For the second time in as many years, the Garfield County Public Library District is on the November ballot.
Last year’s ballot question 6A asked that the district be allowed to keep all of the revenue it received from sales taxes, which would include the money above the mandatory limit set by the state’s Taxpayer Bill of Rights (TABOR) law. Supporters of the measure emphasized that 6A was not a tax increase, and it passed by a large margin, allowing the library district to purchase more books and other materials.
This year, the library district has placed another county-wide question on the ballot (also called 6A), in which it is asking for a new 1.5 mill levy on property tax bills to go along with one already in place.
Last year’s measure provided a small amount of additional funding, but it did not address a number of larger issues that have been looming for the district. For several years dropping tax revenues have resulted in libraries having to reduce hours (including closing on Sundays), lay off staff, provide fewer educational opportunities for the community and curtail or eliminate other services.
Since 2006, when the library district was created, much of its overall funding has come from a voter-approved 1 mill property tax levy. That money was designated for constructing new facilities or expanding existing ones, maintaining those facilities and servicing the incurred debt. However, other components of the district’s budget – such as facilities operations and acquisitions – continued to depend on sales-tax income, as it long had. As the district’s finance manager Kevin Hettler put it, “Operating revenues were susceptible to all market changes, both local and national.”
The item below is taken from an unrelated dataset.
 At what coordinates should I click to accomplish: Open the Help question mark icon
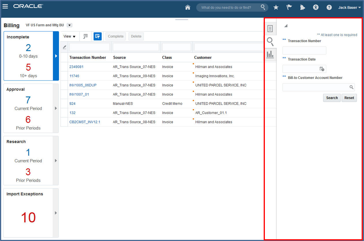click(329, 8)
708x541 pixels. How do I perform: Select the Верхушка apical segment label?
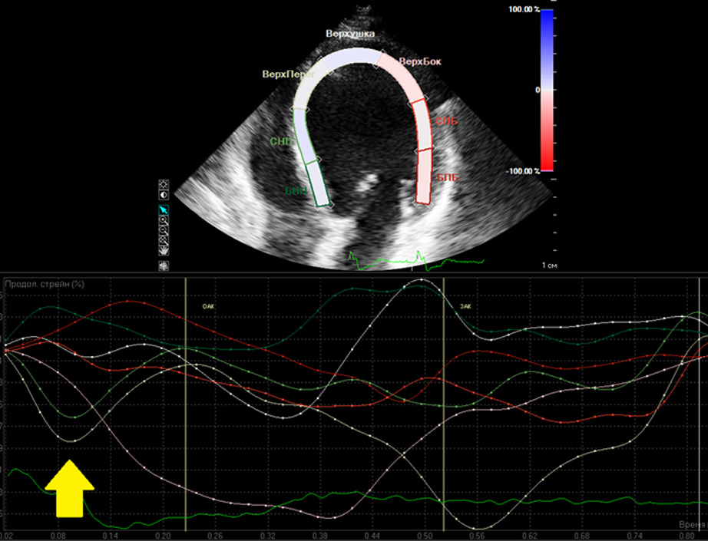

And tax revenues have been declining for about a decade, notably because of a slowdown in oil and gas production. Hettler noted that the district’s overall budget shrank by about $1.9 million between 2009 and 2019.
If Ballot Initiative 6A is approved by voters on Nov. 5, it would give the library district a more reliable revenue source than currently exists. For fiscal year 2020, it is projected to provide an additional $4 million, which would be an increase of nearly 75 percent over estimates for the budget without the mill increase. The additional levy would add $10.80 for every $100,000 of assessed residential property value and $43.50 per $100,000 for assessed commercial property value.
The “2019 Tabor Notice” sent out to registered voters recently by the Garfield County clerk provides details on Ballot Issue 6A, including requirements for “an independent annual audit of expenditures.” Also included are summaries of more than 20 written comments sent to the clerk favoring 6A. No comments were submitted opposing the proposal.
The home front
How will that affect the Carbondale library, one of the system’s six branches? “The biggest thing people will see,” according to Lacy Dunlavy, the Carbondale branch manager, “is a restoration of hours – we’ll be open earlier and later,” and more on weekends. The branch will have the funds to buy more materials, such as multiple copies of books on teachers’ required reading lists. The library will also be able to retain more staff and offer competitive salaries. “People who work in Carbondale should be able to live here,” she observed.
One area that Dunlavy is especially keen on is updating technology. She noted that patrons regularly come to the branch to use its WIFI, computers, printer and copier facilities. “A lot of people don’t have access” to these tools at home and come in from Redstone, Marble or other locales to use them. “This is not a ‘traditional’ use of a library,” she notes, “But there really is no other place in Carbondale that has all of these resources available.”
Another nontraditional service offered by the Carbondale branch is providing a place schoolkids can gather on early dismissal days. As many as 80 or 90 children take advantage of the program, and many apply for and participate in a free meal program that is offered.
Other improvements to services that will be realized if 6A is approved include making literacy and homework-help programs more available for children and teens, offering more classes and events for seniors and providing more training programs for veterans and other job seekers. As Dunlavy puts it, “I want people to see what a library can be!”